# Texte de lecture
Génocide rwandais : une guerre informationnelle d’usure menée contre la France

Presque tous les hommes, frappés par l'attrait d'un faux bien ou d'une vaine gloire, se laissent séduire, volontairement ou par ignorance, à l'éclat trompeur de ceux qui méritent le mépris plutôt que la louange.Nicolas Machiavel, « Discours sur Tite-Live »

Présentée comme un pas décisif dans la recherche de la vérité, et comme le verrou qui empêchait l’apaisement des relations entre Paris et Kigali, la reconnaissance de « la responsabilité accablante » de la France dans le génocide rwandais par Emmanuel Macron le 27 mai 2021 est un succès pour Paul Kagame dans la guerre psychologique d’usure qu’il mène contre Paris. De son côté, bien que l’objectif d’apaisement que s’est fixé le président Macron soit atteint, les retombées positives pour Paris, en termes d’images, ne sont en revanche pas immédiates.

Le président rwandais sort donc en position de force de ce coup d’éclat médiatique, qui le sert à la fois sur la scène internationale et en politique intérieure. Ce dernier s’emploie depuis 30 ans à persuader son peuple et le reste du monde du rôle génocidaire tenu par la France lors de la tragédie qui a frappé le Rwanda en 1994,

L’apaisement des relations avec la France est une arme de contre-attaque informationnelle aux mains du président rwandais.

Ce succès intervient en effet opportunément, alors que le président Kagame se trouve fragilisé diplomatiquement. Ses alliés historiques anglo-saxons, en particulier les Etats-Unis, ont pris leurs distances depuis quelques années. Accusé depuis 2015 de dérives autoritaires, notamment suite à la modification de la Constitution lui permettant de se maintenir au pouvoir jusqu’en 2034, Kagame doit par ailleurs faire face à la résurgence de la question de la responsabilité des leaders Tutsi du Front Patriotique Rwandais (FPR) dans le génocide. Mais, tant qu’il demeure au pouvoir, il bénéficie de l’immunité et n’est pas tenu de se soumettre à la justice internationale.

(Données enregistrées)
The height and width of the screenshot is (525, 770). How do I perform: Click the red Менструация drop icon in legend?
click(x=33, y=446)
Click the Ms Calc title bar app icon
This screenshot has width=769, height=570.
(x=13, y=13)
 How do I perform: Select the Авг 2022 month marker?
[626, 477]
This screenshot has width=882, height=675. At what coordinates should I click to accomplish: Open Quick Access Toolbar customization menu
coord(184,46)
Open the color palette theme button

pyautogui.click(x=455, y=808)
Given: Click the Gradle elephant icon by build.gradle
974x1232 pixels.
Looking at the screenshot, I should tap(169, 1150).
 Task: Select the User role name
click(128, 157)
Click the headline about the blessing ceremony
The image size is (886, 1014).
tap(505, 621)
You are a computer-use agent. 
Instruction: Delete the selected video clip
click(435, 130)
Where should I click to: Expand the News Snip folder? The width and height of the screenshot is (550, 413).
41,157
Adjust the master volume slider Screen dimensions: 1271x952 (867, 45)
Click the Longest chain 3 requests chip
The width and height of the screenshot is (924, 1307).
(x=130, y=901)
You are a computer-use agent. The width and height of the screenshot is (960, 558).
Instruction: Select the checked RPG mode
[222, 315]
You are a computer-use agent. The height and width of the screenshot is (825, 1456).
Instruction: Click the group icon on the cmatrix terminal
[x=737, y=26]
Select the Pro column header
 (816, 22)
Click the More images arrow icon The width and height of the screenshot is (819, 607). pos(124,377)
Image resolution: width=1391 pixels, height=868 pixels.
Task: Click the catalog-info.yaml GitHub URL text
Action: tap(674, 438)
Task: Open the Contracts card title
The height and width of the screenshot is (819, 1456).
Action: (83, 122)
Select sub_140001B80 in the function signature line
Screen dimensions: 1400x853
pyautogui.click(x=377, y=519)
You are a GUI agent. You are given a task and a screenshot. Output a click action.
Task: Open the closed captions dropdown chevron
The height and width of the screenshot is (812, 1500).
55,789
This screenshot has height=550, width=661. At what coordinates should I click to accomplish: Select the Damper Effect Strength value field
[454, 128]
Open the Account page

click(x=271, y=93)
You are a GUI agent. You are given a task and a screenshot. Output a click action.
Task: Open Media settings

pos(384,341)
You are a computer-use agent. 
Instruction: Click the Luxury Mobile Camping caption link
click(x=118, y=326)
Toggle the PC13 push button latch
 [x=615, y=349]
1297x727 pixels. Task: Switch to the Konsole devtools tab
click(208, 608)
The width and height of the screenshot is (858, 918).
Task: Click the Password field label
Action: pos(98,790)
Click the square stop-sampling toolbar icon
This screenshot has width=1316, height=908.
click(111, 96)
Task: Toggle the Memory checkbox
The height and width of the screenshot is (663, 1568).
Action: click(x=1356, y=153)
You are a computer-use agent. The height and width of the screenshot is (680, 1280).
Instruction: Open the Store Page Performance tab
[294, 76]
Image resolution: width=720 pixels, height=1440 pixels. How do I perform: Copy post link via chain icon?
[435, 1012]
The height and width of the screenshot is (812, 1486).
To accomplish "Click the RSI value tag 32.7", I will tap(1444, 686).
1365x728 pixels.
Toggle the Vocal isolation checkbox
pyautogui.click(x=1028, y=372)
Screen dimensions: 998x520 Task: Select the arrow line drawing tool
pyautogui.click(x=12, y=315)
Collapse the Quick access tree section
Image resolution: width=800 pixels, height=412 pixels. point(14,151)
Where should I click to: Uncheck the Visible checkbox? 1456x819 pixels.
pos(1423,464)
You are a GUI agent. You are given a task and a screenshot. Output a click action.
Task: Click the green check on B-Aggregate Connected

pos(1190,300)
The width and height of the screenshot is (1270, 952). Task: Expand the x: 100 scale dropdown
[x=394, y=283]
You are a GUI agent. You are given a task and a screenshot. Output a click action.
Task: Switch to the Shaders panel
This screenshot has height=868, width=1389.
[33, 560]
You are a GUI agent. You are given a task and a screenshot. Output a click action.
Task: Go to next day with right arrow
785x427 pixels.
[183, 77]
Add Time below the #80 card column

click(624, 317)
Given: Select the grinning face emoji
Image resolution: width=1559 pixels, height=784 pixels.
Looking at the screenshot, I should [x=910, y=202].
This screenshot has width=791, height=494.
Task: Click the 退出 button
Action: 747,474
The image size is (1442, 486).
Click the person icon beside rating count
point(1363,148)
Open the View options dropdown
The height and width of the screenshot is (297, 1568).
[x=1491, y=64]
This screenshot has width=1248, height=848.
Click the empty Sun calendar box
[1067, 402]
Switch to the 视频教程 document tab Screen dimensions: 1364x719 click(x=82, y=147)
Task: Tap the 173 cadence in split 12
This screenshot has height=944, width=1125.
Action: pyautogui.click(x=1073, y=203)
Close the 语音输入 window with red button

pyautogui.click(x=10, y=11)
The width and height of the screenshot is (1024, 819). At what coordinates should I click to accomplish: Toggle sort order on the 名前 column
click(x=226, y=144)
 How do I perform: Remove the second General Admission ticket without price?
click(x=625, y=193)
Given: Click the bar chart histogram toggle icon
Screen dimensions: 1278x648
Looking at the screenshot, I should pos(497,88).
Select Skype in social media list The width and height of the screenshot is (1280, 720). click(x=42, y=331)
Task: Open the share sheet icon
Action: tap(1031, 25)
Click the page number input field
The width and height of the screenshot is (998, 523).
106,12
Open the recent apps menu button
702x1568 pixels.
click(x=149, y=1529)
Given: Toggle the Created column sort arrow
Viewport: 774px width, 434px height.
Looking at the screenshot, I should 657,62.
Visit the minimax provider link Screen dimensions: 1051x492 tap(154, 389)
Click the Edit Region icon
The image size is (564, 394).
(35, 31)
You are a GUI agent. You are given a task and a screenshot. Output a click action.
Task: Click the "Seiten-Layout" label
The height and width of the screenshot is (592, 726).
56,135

# Consigne
Remplacez « alliés historiques » par « partenaires historiques » dans le texte sur le génocide rwandais, en commençant par « L’apaisement des relations avec » et en poursuivant jusqu'à « la justice internationale. ». Il n'est pas nécessaire de consulter les lignes qui précèdent.

# Solution
L’apaisement des relations avec la France est une arme de contre-attaque informationnelle aux mains du président rwandais.

Ce succès intervient en effet opportunément, alors que le président Kagame se trouve fragilisé diplomatiquement. Ses partenaires historiques anglo-saxons, en particulier les Etats-Unis, ont pris leurs distances depuis quelques années. Accusé depuis 2015 de dérives autoritaires, notamment suite à la modification de la Constitution lui permettant de se maintenir au pouvoir jusqu’en 2034, Kagame doit par ailleurs faire face à la résurgence de la question de la responsabilité des leaders Tutsi du Front Patriotique Rwandais (FPR) dans le génocide. Mais, tant qu’il demeure au pouvoir, il bénéficie de l’immunité et n’est pas tenu de se soumettre à la justice internationale.